_What needs to be done_. Print exactly the line with "Task: Click the 4,080 ratings link" and every line after it, through the final line of the material below.

_Dataset content_.
>>>
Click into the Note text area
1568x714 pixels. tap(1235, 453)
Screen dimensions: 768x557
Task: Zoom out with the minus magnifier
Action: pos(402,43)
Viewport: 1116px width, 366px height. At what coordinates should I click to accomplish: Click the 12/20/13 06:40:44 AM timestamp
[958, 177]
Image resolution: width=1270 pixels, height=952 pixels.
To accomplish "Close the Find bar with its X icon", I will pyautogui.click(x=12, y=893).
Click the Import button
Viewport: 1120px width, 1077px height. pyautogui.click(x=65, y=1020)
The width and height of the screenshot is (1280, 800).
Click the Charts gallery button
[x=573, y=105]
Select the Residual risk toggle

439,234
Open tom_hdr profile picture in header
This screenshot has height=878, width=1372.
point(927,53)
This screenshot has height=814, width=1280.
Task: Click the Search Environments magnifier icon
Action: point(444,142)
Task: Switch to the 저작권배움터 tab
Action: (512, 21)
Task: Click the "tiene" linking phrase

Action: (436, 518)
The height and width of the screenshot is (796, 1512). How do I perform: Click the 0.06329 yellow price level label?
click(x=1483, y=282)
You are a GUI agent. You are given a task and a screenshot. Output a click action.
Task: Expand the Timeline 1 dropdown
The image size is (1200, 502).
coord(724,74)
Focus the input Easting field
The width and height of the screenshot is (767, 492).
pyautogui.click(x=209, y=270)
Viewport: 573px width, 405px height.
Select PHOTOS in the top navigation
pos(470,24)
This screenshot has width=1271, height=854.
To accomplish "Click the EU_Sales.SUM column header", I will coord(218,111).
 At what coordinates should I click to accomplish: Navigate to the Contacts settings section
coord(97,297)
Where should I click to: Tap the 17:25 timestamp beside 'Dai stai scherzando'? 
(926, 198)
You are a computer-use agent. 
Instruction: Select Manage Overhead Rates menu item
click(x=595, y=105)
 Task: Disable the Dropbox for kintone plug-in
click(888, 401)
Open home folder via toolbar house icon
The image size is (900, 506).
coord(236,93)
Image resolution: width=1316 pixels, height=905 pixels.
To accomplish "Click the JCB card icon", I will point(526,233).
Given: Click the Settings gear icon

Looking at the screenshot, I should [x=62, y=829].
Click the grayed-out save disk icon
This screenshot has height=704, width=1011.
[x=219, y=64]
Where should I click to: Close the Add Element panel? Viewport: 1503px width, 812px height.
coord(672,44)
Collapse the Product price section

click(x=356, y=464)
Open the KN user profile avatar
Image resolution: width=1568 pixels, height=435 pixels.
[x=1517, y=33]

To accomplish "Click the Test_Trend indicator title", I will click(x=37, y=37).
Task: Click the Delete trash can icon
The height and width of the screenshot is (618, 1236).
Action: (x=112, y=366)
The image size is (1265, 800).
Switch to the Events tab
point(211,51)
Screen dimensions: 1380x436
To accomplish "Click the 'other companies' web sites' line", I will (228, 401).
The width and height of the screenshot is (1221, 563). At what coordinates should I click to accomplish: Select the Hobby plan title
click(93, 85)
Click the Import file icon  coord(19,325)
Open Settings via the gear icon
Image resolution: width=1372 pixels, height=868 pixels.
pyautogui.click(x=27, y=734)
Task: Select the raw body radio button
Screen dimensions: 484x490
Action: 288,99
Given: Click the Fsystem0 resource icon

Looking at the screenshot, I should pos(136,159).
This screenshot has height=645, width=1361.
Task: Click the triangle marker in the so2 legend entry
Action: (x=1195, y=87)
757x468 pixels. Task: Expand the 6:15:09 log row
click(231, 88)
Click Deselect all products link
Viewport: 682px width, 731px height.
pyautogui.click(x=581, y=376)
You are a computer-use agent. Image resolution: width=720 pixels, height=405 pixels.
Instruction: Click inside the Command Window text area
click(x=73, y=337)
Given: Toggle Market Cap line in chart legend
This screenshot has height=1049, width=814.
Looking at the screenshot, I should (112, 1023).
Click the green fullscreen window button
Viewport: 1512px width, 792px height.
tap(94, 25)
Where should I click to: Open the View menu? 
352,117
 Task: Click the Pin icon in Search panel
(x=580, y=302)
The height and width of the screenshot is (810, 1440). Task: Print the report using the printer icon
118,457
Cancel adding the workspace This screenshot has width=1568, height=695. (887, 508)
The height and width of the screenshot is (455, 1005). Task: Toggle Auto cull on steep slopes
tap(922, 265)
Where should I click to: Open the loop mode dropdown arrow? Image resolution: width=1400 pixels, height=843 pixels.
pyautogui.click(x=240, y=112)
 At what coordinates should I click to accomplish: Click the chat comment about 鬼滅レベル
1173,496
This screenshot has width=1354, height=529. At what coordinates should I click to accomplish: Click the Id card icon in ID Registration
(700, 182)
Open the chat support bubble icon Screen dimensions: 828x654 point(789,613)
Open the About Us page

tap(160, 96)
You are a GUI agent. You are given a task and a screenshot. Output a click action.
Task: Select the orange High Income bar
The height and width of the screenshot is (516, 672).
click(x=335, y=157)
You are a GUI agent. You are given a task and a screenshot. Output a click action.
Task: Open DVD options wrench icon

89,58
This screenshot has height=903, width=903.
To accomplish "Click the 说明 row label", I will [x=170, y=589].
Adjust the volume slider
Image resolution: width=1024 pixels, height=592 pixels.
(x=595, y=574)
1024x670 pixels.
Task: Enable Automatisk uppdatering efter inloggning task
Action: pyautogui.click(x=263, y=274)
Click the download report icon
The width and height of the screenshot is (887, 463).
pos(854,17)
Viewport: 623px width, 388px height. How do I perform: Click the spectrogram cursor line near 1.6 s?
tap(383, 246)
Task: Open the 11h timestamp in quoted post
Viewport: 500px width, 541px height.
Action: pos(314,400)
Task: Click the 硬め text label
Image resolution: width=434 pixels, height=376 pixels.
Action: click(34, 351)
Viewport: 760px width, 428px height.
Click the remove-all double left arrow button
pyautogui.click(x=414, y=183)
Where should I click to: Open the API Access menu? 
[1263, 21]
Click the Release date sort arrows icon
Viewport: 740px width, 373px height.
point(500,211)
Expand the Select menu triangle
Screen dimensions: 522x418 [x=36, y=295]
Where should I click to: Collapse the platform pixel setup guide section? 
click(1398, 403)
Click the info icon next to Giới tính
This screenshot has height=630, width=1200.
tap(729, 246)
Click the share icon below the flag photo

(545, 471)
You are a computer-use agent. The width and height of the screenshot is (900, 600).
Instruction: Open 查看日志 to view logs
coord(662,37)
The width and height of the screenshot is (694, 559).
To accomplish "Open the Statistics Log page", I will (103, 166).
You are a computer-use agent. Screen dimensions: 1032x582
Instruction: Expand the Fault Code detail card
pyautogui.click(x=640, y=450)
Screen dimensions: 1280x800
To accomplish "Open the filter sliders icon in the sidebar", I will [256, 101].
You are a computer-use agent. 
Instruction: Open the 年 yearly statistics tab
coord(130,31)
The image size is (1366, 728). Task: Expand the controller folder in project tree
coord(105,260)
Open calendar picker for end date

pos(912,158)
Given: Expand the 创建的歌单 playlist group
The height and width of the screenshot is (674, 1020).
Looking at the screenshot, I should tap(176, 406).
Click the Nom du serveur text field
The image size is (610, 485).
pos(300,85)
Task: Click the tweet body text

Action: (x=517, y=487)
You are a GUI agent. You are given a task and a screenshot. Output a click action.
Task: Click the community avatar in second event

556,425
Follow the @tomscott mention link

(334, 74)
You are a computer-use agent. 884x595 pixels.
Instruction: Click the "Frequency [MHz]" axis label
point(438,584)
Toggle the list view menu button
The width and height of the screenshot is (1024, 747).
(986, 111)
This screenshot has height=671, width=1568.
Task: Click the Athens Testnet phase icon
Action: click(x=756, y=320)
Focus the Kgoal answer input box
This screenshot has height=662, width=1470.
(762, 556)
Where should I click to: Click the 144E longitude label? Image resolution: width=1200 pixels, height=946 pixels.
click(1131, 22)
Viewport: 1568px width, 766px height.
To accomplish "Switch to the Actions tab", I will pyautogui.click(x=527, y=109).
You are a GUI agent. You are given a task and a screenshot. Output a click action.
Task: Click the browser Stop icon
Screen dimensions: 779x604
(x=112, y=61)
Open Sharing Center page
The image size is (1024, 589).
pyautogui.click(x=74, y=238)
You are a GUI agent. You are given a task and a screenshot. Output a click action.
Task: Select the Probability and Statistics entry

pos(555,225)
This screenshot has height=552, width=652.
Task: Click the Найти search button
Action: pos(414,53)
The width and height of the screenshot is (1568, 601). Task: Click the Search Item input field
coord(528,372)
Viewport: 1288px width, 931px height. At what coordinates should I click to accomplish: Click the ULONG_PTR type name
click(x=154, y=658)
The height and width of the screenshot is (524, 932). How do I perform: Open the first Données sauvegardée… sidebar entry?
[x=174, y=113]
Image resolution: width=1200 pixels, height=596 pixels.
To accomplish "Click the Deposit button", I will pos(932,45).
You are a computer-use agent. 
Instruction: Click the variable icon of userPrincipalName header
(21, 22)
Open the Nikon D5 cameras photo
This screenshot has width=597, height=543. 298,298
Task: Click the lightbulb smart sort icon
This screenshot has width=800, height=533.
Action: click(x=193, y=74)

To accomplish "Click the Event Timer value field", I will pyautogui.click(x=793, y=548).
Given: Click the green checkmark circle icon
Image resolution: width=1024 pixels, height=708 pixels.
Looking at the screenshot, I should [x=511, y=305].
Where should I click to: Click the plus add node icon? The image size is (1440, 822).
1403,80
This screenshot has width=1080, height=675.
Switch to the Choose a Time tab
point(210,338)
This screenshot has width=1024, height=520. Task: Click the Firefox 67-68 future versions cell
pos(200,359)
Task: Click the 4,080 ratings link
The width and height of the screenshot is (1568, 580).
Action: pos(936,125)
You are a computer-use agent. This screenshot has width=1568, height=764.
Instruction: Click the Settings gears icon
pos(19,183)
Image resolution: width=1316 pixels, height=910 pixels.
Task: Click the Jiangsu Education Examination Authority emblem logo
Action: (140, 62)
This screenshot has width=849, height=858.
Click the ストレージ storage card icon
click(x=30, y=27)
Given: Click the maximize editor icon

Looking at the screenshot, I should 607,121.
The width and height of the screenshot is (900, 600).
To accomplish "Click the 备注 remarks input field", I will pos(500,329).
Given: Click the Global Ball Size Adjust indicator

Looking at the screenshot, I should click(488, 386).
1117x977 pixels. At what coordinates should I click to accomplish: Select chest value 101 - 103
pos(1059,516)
<<<
_Exercise output_.
Task: Click the 4,080 ratings link
The width and height of the screenshot is (1568, 580).
Action: pos(936,125)
You are a computer-use agent. This screenshot has width=1568, height=764.
Instruction: Click the Settings gears icon
pos(19,183)
Image resolution: width=1316 pixels, height=910 pixels.
Task: Click the Jiangsu Education Examination Authority emblem logo
Action: (140, 62)
This screenshot has width=849, height=858.
Click the ストレージ storage card icon
click(x=30, y=27)
Given: Click the maximize editor icon

Looking at the screenshot, I should 607,121.
The width and height of the screenshot is (900, 600).
To accomplish "Click the 备注 remarks input field", I will pos(500,329).
Given: Click the Global Ball Size Adjust indicator

Looking at the screenshot, I should click(488, 386).
1117x977 pixels. At what coordinates should I click to accomplish: Select chest value 101 - 103
pos(1059,516)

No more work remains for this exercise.